One dramatic example from the spacecraft's Mars Orbiter Camera
shows wheel tracks of NASA's Mars Exploration Rover Spirit and the
rover itself. Another tells scientists that no boulders bigger than
about 1 to 2 meters (3 to 7 feet) are exposed in giant ripples
created by a catastrophic flood.
"Over the past year and a half, the camera and spacecraft teams
for Mars Global Surveyor have worked together to develop a
technique that allows us to roll the entire spacecraft so that the
camera can be scanned in a way that sees details at three times
higher resolution than we normally get," said Dr. Ken Edgett, staff
scientist for Malin Space Science Systems, San Diego (CA), which
built and operates the Mars Orbiter Camera. The technique adjusts
the rotation rate of the spacecraft to match the ground speed under
the camera.
"The image motion compensation is tricky and the spacecraft does
not always hit its target. However, when it does, the results can
be spectacular," Edgett said.
The Mars Orbiter Camera acquires the highest resolution images
ever obtained from a Mars-orbiting spacecraft. During normal
operating conditions, the smallest objects that can be resolved on
the Martian surface in these images are about 4 to 5 meters (13 to
16 feet) across. With the adjusted-rotation technique, called
"compensated pitch and roll targeted observation," objects as small
as 1.5 meters (4.9 feet) can be seen in images from the same
camera. Resolution capability of 1.4 meters (4.6 feet) per pixel is
improved to one-half meter (1.6 feet) per pixel. Because the
maneuvers are complex and the amount of data that can be acquired
is limited, most images from the camera are still taken without
using that technique.
Mars Global Surveyor began orbiting Mars on Sept. 12, 1997.

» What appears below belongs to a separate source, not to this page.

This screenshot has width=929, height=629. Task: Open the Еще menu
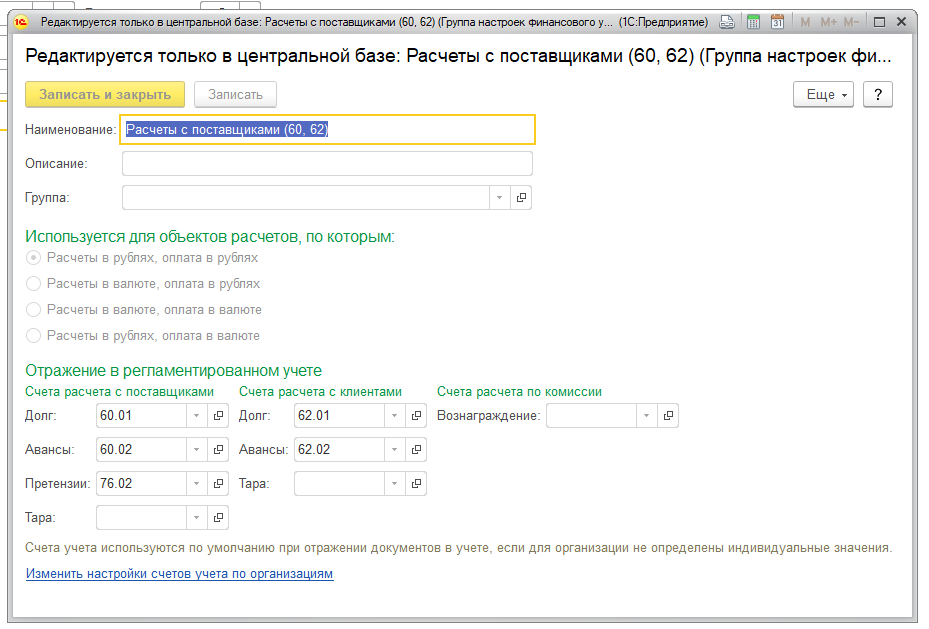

After gradually adjusting the shape of its orbit, it began
systematically mapping the planet in March 1999. The Mars Orbiter
Camera's narrow-angle camera has now examined nearly 4.5 percent of
Mars' surface, including extensive imaging of candidate and
selected landing sites for surface missions. The Mars Orbiter
Camera also includes a wide-angle camera that observes the entire
planet daily.
"Mars Global Surveyor has been productive longer than any other
spacecraft ever sent to Mars, since it surpassed Viking Lander 1's
longevity earlier this year and has returned more images than all
past Mars missions combined," said Tom Thorpe, project manager for
Mars Global Surveyor at NASA's Jet Propulsion Laboratory, Pasadena
(CA). The mission will complete its 25,000th mapping orbit on Oct.
11.
Principal goals for the orbiter's latest mission extension,
beginning Oct. 1, include continued weather monitoring to form a
continuous set of observations with NASA's next Mars mission, Mars
Reconnaissance Orbiter, scheduled to reach the red planet in 2006;
imaging of possible landing sites for the Phoenix 2007 Mars Scout
lander and 2009 Mars Science Laboratory rover; continued mapping
and analysis of key sedimentary-rock outcrop sites; and continued
monitoring of changes on the surface due to wind and ice. Because
the narrow-angle camera has imaged only a small fraction of the
surface, new discoveries about surface features are likely to come
at any time. The extension runs two years, through September 2006,
with a budget of $7.5 million per year.
Dr. James Garvin, NASA's chief scientist for Mars and the Moon,
said, "Mars Global Surveyor continues to catalyze new science as it
explores Mars at scales compatible with those that our Mars
Exploration Rovers negotiate every day, and its extended mission
will continue to set the stage for upcoming observations by the
Mars Reconnaissance Orbiter."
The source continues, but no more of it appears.